• _Task statement_:
Copy the entries again, starting at the line that contains "Given: Expand the Next Step dropdown" and continuing through the end of the entries. Change "Share" to "Export", keep everything else the same, and leave out the pictures.

• _Source material_:
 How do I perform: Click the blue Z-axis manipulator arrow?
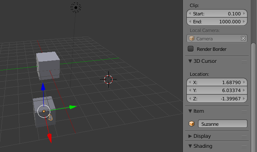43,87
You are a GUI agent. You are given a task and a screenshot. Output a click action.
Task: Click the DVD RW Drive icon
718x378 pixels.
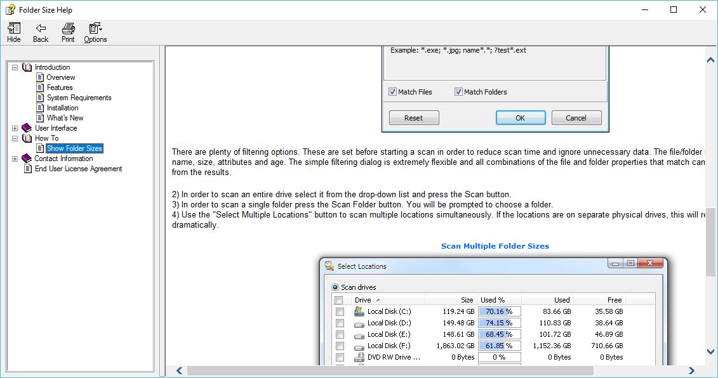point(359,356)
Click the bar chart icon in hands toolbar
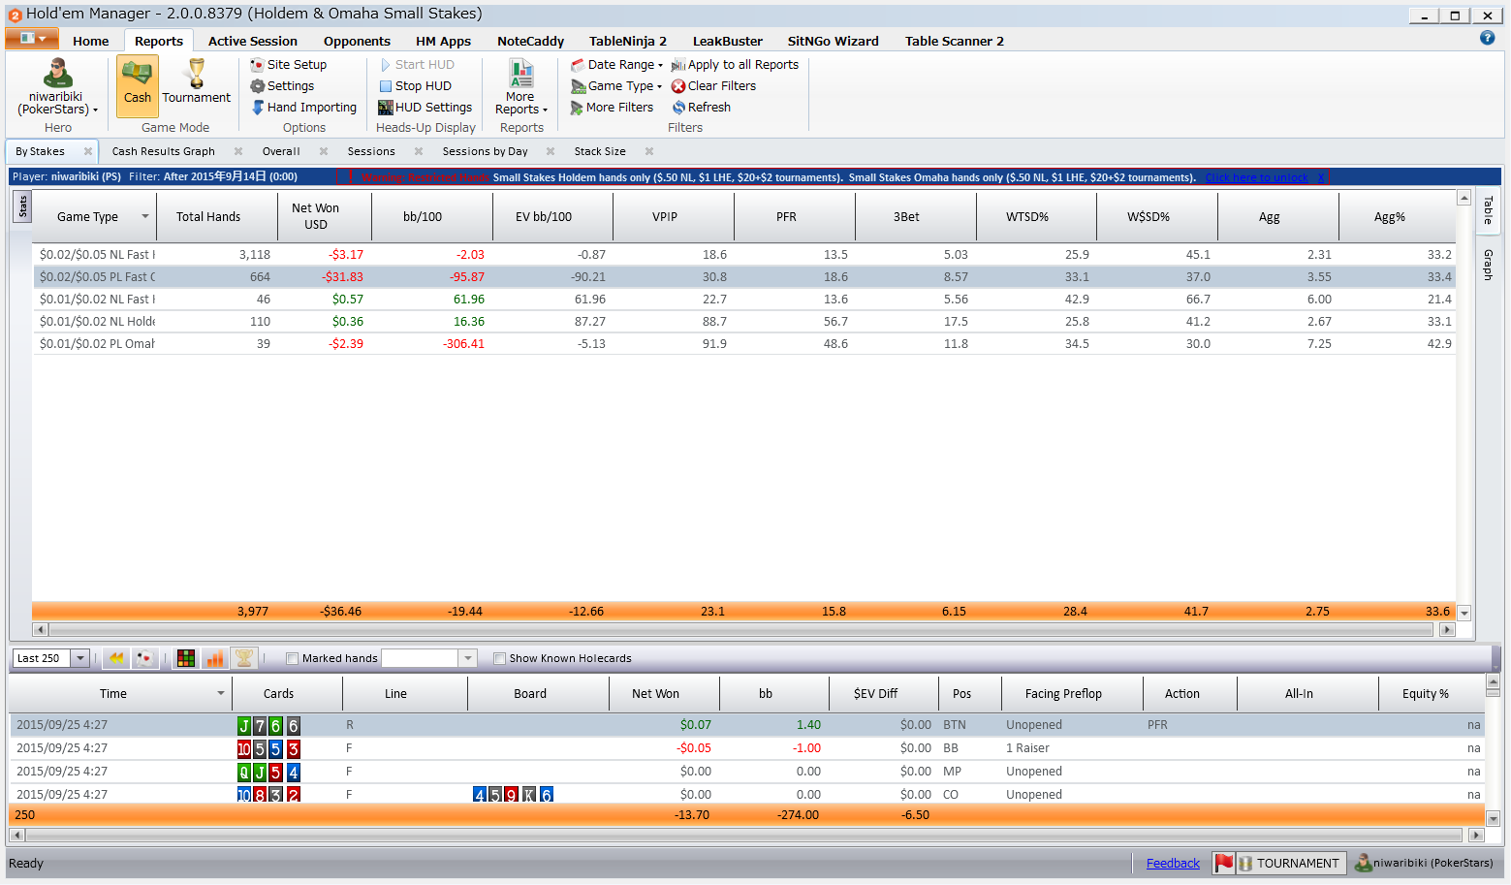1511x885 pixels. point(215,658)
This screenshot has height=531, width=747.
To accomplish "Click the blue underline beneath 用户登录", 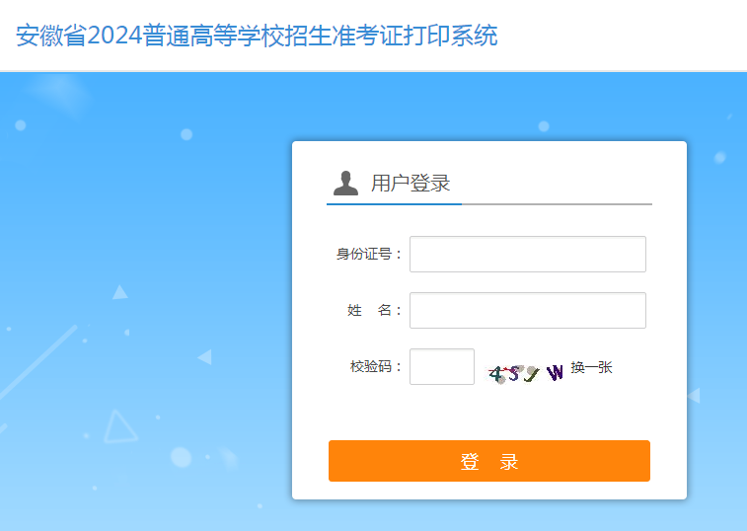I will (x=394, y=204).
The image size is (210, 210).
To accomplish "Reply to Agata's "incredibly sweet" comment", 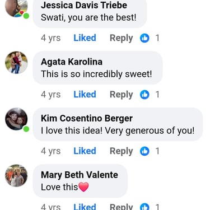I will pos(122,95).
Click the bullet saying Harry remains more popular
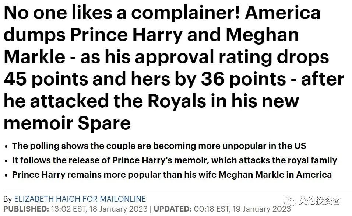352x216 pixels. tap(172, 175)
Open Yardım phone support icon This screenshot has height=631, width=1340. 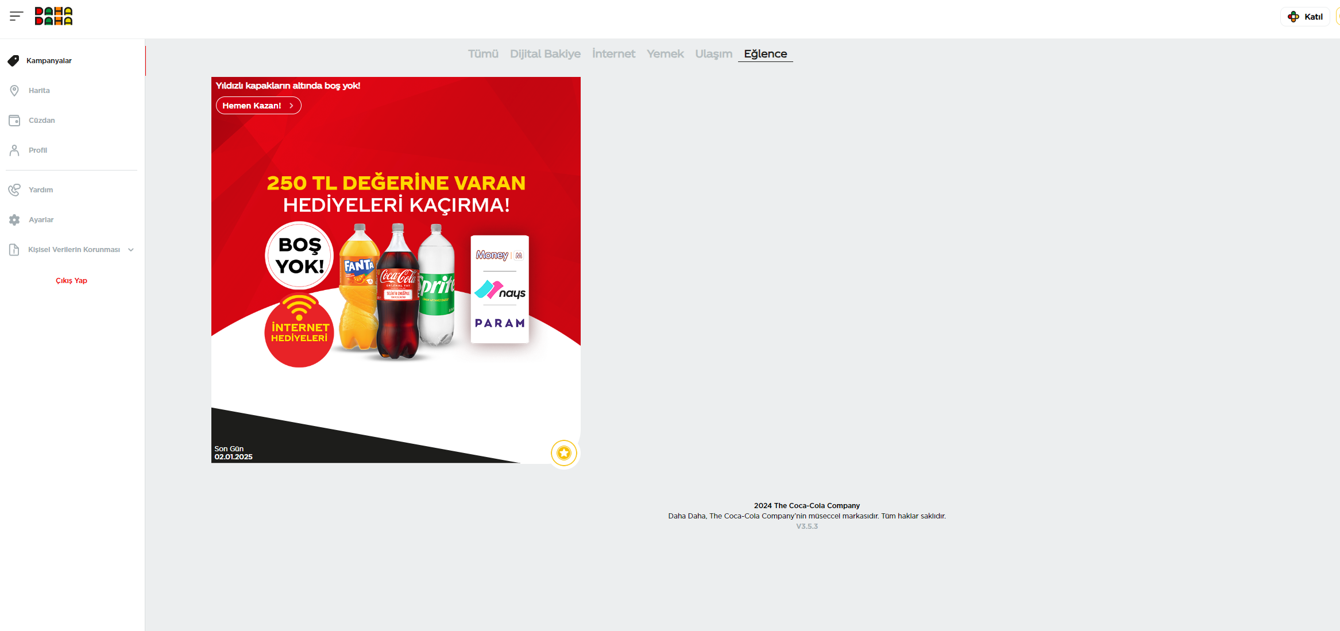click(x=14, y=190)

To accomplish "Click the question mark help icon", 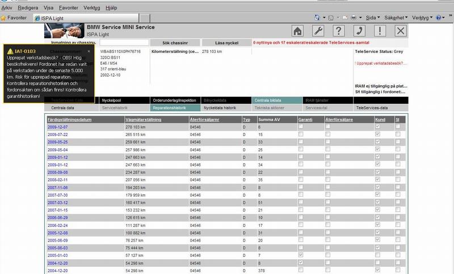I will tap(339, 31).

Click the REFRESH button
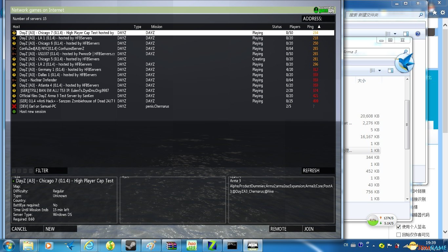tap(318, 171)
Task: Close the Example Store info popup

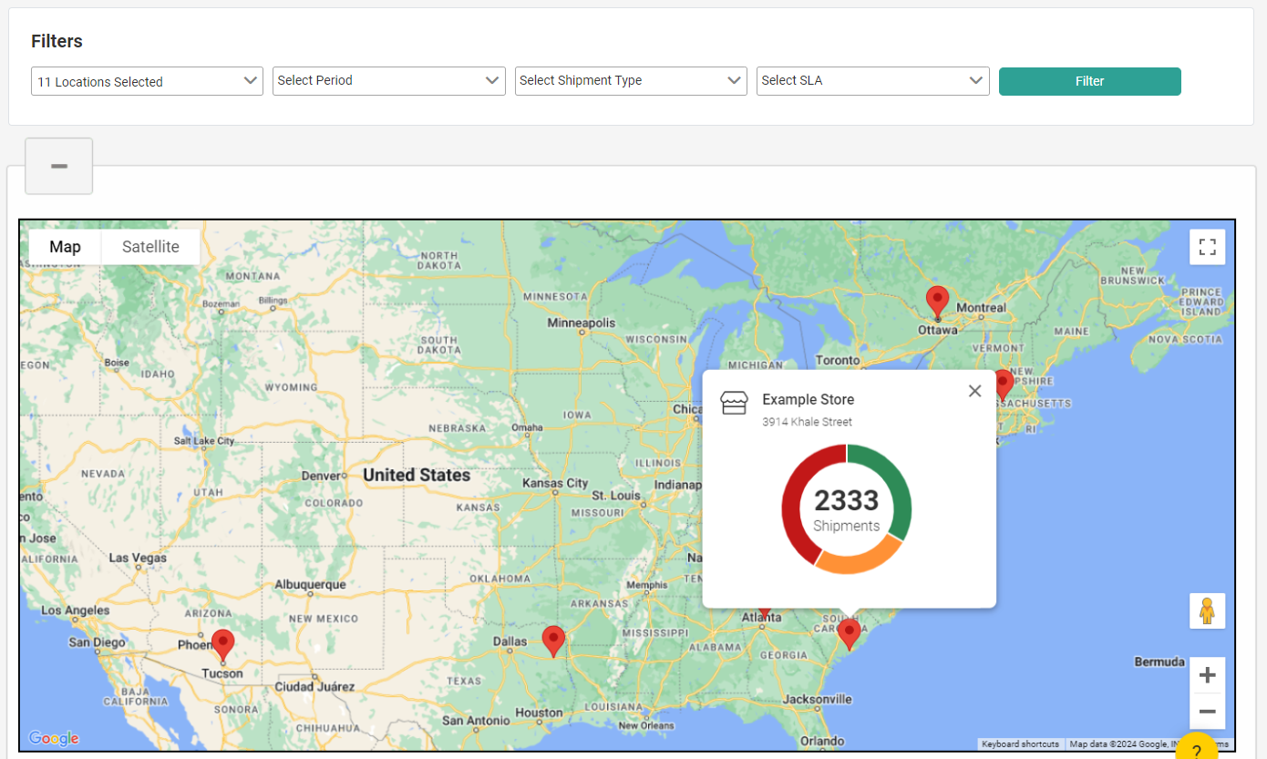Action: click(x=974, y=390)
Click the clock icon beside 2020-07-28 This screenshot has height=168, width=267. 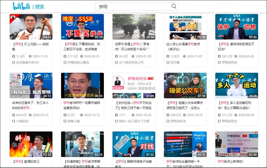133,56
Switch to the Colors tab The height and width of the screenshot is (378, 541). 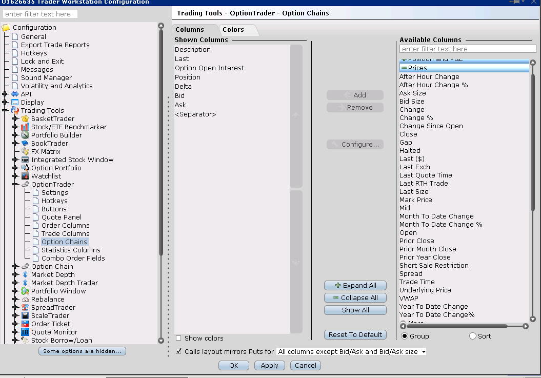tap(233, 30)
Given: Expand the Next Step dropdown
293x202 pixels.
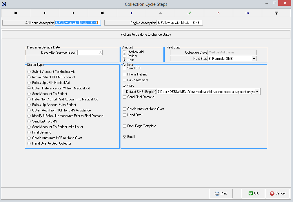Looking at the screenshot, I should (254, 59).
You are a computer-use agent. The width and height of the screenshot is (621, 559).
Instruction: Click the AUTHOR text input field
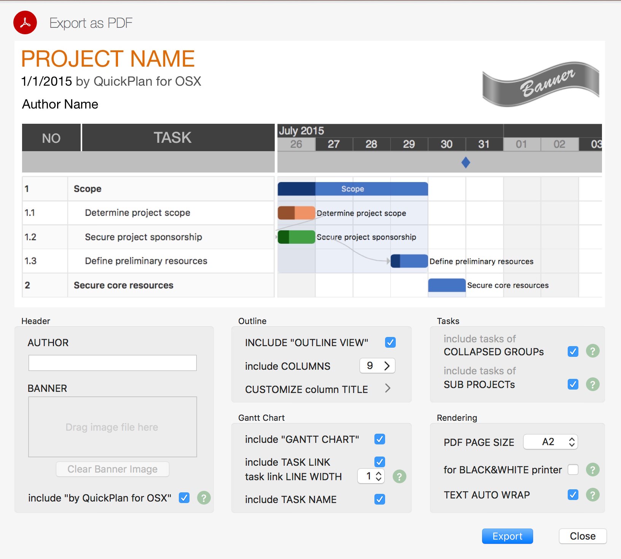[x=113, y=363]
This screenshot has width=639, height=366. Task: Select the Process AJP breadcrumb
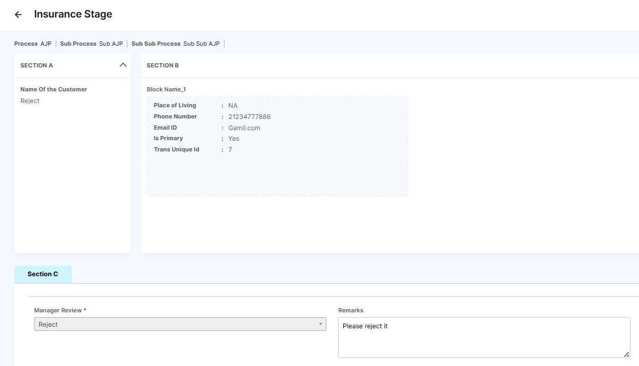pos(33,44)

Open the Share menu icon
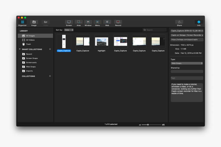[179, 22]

• _Solution below_:
Given: Expand the Next Step dropdown
293x202 pixels.
Looking at the screenshot, I should (254, 59).
You are a computer-use agent. The width and height of the screenshot is (621, 559).
Instruction: Click the AUTHOR text input field
[x=113, y=363]
This screenshot has width=639, height=366. Task: Select the Process AJP breadcrumb
pos(33,44)

Open the Export menu icon
[179, 22]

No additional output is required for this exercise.